A study indicates that teenagers spend an average of 112 minutes watching videos on their smartphones per week. Assume the distribution is normal, with a standard deviation of 12 minutes. What is the probability that a teenager spends less than 90 minutes watching videos on their phone per week

Answer 1

Answer:

0.0336 = 3.36% probability that a teenager spends less than 90 minutes watching videos on their phone per week.

Step-by-step explanation:

Normal Probability Distribution:

Problems of normal distributions can be solved using the z-score formula.

In a set with mean $\mu$ and standard deviation $\sigma$, the z-score of a measure X is given by:

$Z = \frac{X - \mu}{\sigma}$

The Z-score measures how many standard deviations the measure is from the mean. After finding the Z-score, we look at the z-score table and find the p-value associated with this z-score. This p-value is the probability that the value of the measure is smaller than X, that is, the percentile of X. Subtracting 1 by the p-value, we get the probability that the value of the measure is greater than X.

A study indicates that teenagers spend an average of 112 minutes watching videos on their smartphones per week. Assume the distribution is normal, with a standard deviation of 12 minutes.

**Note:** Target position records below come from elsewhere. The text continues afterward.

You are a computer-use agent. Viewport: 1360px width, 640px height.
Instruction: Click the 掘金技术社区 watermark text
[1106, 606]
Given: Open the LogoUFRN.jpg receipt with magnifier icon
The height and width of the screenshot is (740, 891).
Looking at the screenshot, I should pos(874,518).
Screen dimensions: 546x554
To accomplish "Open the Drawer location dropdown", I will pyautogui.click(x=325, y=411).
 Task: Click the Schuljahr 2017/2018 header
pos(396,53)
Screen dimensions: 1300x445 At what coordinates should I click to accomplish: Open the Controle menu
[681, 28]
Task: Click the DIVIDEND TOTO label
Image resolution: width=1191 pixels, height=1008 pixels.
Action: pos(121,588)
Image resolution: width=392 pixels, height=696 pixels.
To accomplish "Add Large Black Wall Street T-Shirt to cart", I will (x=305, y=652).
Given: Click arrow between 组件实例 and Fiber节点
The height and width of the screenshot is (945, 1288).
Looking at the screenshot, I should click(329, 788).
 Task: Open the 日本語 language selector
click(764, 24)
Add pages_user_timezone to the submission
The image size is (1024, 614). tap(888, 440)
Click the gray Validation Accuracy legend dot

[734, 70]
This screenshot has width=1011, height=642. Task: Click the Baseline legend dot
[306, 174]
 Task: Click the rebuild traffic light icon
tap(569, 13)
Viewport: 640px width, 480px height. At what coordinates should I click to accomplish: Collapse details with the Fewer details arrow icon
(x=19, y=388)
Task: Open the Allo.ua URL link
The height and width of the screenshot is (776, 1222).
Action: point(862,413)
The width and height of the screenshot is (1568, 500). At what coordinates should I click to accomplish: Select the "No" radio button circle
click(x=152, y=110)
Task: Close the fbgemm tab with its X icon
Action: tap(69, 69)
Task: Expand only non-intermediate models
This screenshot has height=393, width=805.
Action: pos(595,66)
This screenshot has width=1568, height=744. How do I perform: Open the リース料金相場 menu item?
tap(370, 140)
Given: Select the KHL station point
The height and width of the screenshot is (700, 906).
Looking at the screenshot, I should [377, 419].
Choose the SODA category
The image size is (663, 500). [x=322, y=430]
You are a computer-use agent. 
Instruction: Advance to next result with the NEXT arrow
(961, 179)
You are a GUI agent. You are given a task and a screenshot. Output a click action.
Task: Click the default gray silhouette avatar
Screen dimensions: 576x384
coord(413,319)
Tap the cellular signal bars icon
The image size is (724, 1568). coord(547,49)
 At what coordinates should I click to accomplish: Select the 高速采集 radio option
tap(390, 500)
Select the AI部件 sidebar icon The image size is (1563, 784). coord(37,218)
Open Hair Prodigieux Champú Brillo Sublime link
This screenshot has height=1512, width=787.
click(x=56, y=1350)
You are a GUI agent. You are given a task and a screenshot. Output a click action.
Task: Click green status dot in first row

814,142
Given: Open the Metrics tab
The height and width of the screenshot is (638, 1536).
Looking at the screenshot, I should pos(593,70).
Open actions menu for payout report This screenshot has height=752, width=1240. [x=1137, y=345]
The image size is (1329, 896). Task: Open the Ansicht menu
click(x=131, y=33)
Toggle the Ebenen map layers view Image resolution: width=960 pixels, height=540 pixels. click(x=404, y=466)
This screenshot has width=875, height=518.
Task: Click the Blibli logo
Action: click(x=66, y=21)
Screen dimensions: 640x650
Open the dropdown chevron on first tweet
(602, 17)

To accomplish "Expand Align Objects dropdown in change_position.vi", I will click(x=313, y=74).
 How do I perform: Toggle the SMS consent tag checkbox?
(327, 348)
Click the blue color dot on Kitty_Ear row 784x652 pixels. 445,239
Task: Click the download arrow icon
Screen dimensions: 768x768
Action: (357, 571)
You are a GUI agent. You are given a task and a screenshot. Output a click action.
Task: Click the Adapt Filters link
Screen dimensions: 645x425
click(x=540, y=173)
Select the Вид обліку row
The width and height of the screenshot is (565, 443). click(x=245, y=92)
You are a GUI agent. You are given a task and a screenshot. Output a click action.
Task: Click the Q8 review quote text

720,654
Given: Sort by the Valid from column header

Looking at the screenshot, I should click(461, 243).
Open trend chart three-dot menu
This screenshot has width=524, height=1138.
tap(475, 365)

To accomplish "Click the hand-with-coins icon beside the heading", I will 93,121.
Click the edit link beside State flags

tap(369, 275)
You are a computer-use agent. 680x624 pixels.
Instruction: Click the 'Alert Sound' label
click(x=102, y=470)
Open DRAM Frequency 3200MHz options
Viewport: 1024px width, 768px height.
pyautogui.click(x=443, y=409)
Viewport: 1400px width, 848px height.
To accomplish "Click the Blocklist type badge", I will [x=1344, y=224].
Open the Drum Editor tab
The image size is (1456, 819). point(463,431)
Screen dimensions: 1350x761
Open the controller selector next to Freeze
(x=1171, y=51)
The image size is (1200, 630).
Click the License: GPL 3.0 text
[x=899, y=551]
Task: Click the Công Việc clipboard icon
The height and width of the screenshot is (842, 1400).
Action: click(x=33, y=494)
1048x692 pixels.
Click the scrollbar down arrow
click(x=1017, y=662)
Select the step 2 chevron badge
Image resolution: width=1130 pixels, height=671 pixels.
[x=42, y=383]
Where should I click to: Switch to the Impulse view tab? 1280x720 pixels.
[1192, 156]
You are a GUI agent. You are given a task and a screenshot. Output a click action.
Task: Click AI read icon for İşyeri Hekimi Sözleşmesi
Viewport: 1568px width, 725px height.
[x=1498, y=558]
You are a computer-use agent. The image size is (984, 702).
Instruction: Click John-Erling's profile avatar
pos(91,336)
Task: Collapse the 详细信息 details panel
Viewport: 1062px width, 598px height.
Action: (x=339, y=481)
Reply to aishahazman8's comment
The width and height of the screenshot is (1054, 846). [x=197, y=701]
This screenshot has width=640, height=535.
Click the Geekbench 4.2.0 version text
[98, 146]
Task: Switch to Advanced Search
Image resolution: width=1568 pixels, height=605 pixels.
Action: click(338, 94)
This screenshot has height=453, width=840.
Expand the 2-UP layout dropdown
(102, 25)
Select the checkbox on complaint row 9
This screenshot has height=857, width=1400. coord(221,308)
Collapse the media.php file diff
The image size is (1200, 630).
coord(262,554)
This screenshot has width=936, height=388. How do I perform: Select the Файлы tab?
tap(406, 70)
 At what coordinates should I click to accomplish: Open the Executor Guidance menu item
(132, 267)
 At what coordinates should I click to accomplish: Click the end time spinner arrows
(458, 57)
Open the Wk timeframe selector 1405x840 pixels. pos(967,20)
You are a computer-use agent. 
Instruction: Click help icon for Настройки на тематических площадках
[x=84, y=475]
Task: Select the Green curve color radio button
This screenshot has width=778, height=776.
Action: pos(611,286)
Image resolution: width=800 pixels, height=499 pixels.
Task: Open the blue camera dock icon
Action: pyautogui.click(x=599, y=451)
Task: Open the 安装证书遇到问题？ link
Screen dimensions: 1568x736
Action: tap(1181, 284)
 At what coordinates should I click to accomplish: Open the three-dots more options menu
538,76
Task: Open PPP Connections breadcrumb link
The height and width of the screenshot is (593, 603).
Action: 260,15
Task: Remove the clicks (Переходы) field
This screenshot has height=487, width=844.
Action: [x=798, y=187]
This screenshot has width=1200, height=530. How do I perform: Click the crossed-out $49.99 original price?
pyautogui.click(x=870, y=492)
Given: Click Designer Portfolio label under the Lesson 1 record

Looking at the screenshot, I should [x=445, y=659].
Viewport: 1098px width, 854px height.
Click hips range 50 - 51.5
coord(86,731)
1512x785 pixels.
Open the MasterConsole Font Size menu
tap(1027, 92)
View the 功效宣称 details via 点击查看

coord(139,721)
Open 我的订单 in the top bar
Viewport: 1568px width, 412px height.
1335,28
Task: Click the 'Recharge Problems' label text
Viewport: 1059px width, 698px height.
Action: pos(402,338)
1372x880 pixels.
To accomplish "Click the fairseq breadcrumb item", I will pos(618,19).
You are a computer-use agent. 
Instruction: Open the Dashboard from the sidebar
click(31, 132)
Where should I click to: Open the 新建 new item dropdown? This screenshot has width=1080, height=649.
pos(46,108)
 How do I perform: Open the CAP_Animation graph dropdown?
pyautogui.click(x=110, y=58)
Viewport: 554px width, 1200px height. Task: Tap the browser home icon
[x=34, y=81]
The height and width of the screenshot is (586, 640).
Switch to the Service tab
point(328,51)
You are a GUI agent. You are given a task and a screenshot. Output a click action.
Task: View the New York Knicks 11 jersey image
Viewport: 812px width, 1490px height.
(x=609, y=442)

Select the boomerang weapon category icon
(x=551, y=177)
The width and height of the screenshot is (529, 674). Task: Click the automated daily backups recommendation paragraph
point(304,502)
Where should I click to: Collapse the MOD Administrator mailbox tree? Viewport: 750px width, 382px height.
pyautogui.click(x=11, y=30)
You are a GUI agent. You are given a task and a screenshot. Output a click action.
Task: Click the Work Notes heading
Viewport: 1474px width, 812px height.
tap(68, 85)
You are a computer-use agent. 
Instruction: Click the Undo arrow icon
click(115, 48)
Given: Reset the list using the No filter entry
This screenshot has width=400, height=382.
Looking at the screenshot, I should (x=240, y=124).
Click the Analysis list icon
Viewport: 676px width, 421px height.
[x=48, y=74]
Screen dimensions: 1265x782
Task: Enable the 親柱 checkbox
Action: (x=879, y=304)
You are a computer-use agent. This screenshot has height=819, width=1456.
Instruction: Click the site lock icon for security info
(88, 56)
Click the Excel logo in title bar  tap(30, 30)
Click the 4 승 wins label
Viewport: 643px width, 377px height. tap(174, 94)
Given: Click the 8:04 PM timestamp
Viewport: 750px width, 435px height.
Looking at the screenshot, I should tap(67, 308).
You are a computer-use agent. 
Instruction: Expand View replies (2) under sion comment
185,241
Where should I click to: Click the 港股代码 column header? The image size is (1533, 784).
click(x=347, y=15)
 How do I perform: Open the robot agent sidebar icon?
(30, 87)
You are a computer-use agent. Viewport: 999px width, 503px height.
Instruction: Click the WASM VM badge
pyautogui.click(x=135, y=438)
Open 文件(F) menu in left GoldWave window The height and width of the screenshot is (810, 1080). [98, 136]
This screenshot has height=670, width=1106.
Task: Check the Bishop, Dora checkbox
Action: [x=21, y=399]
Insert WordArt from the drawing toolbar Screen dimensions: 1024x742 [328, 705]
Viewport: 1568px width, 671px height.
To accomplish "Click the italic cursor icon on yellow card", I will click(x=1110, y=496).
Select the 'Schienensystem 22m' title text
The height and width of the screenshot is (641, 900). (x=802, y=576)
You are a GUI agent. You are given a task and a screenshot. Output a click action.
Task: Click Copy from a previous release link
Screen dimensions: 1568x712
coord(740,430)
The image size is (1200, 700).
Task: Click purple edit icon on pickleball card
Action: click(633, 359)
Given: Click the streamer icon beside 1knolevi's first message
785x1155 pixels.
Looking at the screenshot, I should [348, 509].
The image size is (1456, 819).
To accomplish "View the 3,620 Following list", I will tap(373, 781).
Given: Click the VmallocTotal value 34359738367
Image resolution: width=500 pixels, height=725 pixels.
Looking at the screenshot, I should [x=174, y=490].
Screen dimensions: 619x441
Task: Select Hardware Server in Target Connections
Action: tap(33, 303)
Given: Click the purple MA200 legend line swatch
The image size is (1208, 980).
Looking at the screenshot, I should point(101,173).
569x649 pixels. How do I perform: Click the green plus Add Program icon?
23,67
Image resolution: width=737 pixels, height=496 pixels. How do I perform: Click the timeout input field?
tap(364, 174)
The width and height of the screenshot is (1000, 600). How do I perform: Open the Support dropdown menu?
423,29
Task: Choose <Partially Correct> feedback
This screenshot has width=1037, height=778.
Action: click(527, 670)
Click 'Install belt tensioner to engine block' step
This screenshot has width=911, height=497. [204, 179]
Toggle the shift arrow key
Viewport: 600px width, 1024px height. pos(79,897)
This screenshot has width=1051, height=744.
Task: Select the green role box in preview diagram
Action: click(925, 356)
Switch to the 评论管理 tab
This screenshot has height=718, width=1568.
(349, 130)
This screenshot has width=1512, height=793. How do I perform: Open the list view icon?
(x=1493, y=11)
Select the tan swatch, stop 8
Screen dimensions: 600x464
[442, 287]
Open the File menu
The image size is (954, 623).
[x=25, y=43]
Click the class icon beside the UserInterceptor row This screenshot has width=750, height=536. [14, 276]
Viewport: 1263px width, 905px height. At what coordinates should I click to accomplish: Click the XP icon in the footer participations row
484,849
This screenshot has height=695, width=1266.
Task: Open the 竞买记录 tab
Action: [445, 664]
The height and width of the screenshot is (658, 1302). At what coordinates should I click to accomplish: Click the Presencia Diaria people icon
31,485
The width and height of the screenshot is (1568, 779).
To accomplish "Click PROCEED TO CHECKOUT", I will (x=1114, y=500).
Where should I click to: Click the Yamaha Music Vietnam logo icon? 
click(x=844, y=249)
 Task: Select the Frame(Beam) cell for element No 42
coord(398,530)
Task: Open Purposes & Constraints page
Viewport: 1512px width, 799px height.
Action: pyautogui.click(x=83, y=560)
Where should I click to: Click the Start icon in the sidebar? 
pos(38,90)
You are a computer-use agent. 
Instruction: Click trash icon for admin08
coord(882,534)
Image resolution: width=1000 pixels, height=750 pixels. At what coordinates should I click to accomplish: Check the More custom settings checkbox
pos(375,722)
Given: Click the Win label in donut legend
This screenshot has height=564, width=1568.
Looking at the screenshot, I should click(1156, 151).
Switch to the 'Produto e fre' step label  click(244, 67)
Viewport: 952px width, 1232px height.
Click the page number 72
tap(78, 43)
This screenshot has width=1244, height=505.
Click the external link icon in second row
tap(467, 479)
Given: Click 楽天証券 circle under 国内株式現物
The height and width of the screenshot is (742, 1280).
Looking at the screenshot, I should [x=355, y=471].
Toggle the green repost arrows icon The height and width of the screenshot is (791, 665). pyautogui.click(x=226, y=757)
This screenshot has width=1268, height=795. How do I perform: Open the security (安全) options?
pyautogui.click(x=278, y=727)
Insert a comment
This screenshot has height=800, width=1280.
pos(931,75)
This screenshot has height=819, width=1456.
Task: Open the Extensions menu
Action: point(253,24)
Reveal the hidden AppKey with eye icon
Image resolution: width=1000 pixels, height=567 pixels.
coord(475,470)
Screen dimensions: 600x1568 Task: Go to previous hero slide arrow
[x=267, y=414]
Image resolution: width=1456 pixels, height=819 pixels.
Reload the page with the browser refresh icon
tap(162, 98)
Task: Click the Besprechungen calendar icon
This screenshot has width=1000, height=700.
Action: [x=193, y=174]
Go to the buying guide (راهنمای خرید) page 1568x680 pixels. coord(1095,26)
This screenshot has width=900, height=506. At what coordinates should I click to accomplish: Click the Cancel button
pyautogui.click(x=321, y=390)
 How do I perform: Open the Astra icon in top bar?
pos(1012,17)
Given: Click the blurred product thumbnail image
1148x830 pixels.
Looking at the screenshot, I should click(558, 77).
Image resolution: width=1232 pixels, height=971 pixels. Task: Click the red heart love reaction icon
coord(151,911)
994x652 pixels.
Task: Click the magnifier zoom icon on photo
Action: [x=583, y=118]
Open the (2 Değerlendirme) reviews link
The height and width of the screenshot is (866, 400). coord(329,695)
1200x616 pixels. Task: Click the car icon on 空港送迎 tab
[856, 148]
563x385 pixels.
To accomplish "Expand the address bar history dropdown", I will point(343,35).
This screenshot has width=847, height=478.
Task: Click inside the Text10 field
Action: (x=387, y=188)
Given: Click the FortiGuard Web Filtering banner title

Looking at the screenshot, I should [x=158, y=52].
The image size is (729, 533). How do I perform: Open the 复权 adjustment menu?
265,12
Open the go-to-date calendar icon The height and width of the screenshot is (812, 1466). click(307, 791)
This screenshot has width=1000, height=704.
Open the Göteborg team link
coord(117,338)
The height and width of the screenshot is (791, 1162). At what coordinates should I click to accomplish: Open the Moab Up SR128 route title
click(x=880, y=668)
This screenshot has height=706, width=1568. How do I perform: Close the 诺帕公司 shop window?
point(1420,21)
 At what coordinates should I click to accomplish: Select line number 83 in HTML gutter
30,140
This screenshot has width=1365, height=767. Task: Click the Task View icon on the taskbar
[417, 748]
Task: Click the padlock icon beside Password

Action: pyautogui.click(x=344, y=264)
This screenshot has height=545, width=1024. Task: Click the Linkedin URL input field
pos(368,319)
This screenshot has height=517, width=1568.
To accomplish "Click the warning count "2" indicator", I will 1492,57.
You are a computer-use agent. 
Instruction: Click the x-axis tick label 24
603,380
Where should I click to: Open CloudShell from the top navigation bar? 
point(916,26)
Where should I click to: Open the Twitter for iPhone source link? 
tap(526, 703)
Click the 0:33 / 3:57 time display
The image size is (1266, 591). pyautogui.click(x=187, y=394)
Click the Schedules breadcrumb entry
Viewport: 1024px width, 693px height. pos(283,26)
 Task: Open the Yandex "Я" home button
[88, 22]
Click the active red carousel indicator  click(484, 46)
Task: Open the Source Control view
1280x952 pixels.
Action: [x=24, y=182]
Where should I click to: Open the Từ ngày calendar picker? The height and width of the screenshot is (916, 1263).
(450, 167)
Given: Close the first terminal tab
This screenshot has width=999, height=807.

This means that $\mu = 112, \sigma = 12$

What is the probability that a teenager spends less than 90 minutes watching videos on their phone per week?

This is the p-value of Z when X = 90. So

$Z = \frac{X - \mu}{\sigma}$

$Z = \frac{90 - 112}{12}$

$Z = -1.83$

$Z = -1.83$ has a p-value of 0.0336

0.0336 = 3.36% probability that a teenager spends less than 90 minutes watching videos on their phone per week.